- Given records
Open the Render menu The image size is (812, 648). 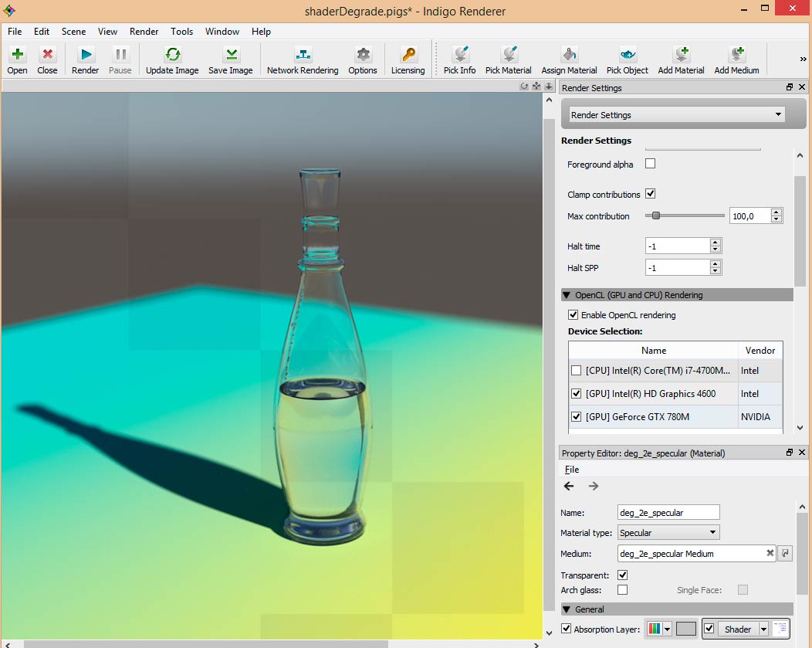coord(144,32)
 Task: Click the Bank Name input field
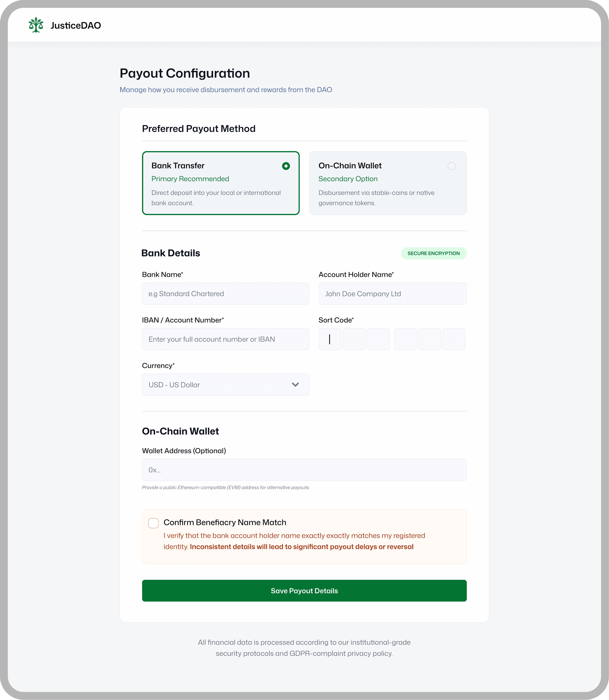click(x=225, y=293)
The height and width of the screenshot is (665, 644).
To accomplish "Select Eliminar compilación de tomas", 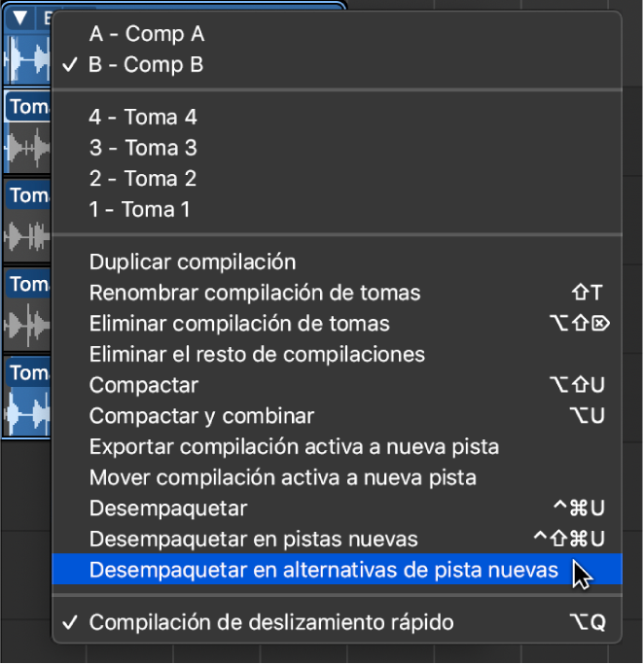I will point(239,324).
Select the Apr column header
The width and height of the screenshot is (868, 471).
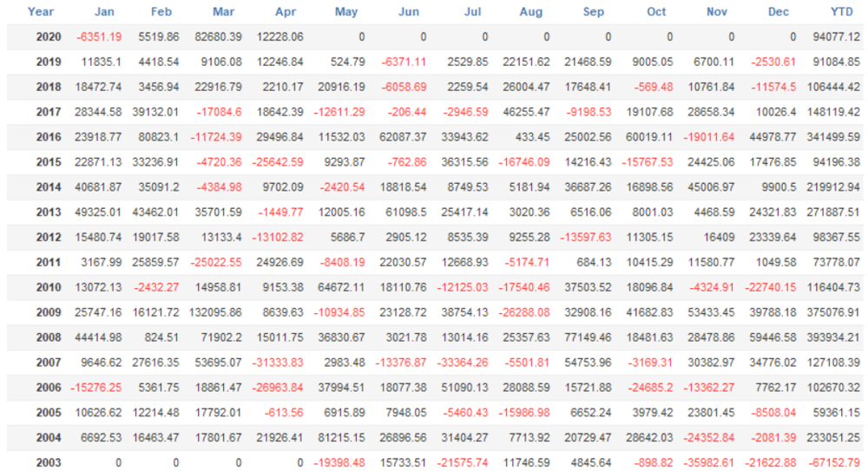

- What to work on
Once you have identified the lines above that contain "width", copy each of them.

- Written response
The height and width of the screenshot is (665, 644).
The width and height of the screenshot is (868, 471).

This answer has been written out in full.